• _PROBLEM TO SOLVE_
Transcribe the entire listing below, reproducing every line unchanged.

(Location records for words and elements)
============================================================

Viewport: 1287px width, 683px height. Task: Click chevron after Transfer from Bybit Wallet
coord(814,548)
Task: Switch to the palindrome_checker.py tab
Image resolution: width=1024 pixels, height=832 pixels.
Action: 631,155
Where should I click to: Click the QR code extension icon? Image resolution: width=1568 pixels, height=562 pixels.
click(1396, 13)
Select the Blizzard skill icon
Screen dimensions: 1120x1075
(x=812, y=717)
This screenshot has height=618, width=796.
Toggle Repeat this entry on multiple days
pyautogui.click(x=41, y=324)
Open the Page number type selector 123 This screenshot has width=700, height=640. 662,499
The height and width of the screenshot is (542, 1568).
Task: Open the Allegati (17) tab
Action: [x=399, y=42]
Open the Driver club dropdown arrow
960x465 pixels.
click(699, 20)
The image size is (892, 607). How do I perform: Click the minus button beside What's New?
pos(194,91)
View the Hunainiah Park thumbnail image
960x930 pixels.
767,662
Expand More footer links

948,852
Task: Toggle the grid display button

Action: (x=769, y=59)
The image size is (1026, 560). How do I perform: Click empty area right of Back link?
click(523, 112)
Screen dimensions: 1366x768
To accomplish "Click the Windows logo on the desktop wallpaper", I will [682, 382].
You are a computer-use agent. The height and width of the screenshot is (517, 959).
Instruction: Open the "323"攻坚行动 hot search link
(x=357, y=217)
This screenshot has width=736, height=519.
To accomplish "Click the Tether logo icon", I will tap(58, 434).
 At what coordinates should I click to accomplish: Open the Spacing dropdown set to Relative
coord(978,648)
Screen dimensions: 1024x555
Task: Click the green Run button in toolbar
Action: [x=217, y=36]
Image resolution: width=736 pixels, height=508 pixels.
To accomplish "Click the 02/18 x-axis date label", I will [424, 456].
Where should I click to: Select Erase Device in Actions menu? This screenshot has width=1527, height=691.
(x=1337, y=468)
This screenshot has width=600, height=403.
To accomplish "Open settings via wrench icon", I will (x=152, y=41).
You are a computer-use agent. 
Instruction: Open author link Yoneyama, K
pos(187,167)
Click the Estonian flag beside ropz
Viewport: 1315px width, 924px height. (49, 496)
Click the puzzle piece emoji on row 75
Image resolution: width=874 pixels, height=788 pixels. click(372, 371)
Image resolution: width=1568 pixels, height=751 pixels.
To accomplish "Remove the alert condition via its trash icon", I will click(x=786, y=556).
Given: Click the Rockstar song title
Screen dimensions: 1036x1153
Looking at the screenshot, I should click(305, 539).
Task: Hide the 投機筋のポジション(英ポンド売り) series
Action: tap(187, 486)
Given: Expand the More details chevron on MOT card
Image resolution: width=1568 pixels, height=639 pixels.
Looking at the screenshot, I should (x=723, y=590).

============================================================

• _OUTPUT FOR THIS TASK_
Viewport: 1287px width, 683px height. Task: Click chevron after Transfer from Bybit Wallet
coord(814,548)
Task: Switch to the palindrome_checker.py tab
Image resolution: width=1024 pixels, height=832 pixels.
Action: 631,155
Where should I click to: Click the QR code extension icon? Image resolution: width=1568 pixels, height=562 pixels.
click(1396, 13)
Select the Blizzard skill icon
Screen dimensions: 1120x1075
(x=812, y=717)
This screenshot has height=618, width=796.
Toggle Repeat this entry on multiple days
pyautogui.click(x=41, y=324)
Open the Page number type selector 123 This screenshot has width=700, height=640. 662,499
The height and width of the screenshot is (542, 1568).
Task: Open the Allegati (17) tab
Action: [x=399, y=42]
Open the Driver club dropdown arrow
960x465 pixels.
click(699, 20)
The image size is (892, 607). How do I perform: Click the minus button beside What's New?
pos(194,91)
View the Hunainiah Park thumbnail image
960x930 pixels.
767,662
Expand More footer links

948,852
Task: Toggle the grid display button

Action: (x=769, y=59)
The image size is (1026, 560). How do I perform: Click empty area right of Back link?
click(523, 112)
Screen dimensions: 1366x768
To accomplish "Click the Windows logo on the desktop wallpaper", I will [682, 382].
You are a computer-use agent. The height and width of the screenshot is (517, 959).
Instruction: Open the "323"攻坚行动 hot search link
(x=357, y=217)
This screenshot has width=736, height=519.
To accomplish "Click the Tether logo icon", I will tap(58, 434).
 At what coordinates should I click to accomplish: Open the Spacing dropdown set to Relative
coord(978,648)
Screen dimensions: 1024x555
Task: Click the green Run button in toolbar
Action: [x=217, y=36]
Image resolution: width=736 pixels, height=508 pixels.
To accomplish "Click the 02/18 x-axis date label", I will [424, 456].
Where should I click to: Select Erase Device in Actions menu? This screenshot has width=1527, height=691.
(x=1337, y=468)
This screenshot has width=600, height=403.
To accomplish "Open settings via wrench icon", I will (x=152, y=41).
You are a computer-use agent. 
Instruction: Open author link Yoneyama, K
pos(187,167)
Click the Estonian flag beside ropz
Viewport: 1315px width, 924px height. (49, 496)
Click the puzzle piece emoji on row 75
Image resolution: width=874 pixels, height=788 pixels. click(372, 371)
Image resolution: width=1568 pixels, height=751 pixels.
To accomplish "Remove the alert condition via its trash icon", I will click(x=786, y=556).
Given: Click the Rockstar song title
Screen dimensions: 1036x1153
Looking at the screenshot, I should click(305, 539).
Task: Hide the 投機筋のポジション(英ポンド売り) series
Action: tap(187, 486)
Given: Expand the More details chevron on MOT card
Image resolution: width=1568 pixels, height=639 pixels.
Looking at the screenshot, I should (x=723, y=590).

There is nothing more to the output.